The first thing to note is that this book is a polemic. As the title suggests, it is a defensive response by van Til to critics of his work. However, it was both eye-opening and interesting to read that what van Til is defending is the “reformed” faith, and not the faith in general. So often in today’s apologetics, and evangelism, we think of bringing people to faith in Christ, but usually in general “Christianity” terms. When we chat about Christ, we may speak in reformed terms, but rarely are we conscious of it. I have never considered myself as “reformed” (by this, I mean that I am never consciously thinking of myself by that label, though I am wholeheartedly reformed in my theology), but van Til’s book raises the point that the reformed faith is what we should stand up for.
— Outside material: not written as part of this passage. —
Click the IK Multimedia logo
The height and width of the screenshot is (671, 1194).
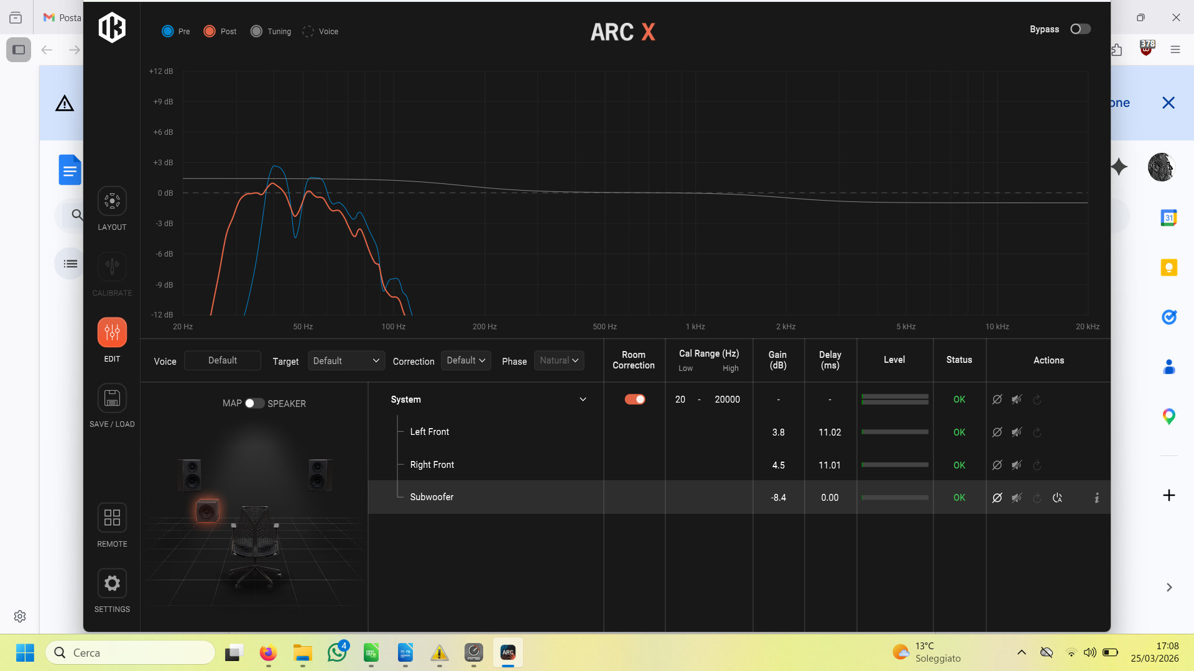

For example, when we evangelise, we evangelise people into the reformed faith, and not some other form of the Christian faith. How often are we conscious of this?

Second idea in the first chapter is that van Til is very conscious of using secular philosophical terms and redefining them. We’ll discuss this further next time, but I was interested to see that most of the criticism that was levelled against van Til was because he describes himself as doing reformed faith apologetics, or for using secular philosophical terms with Christian meanings.

It is with these two themes in mind that van Til writes. Part II discusses the “reformed” theology, and how this forms the basis for apologetics.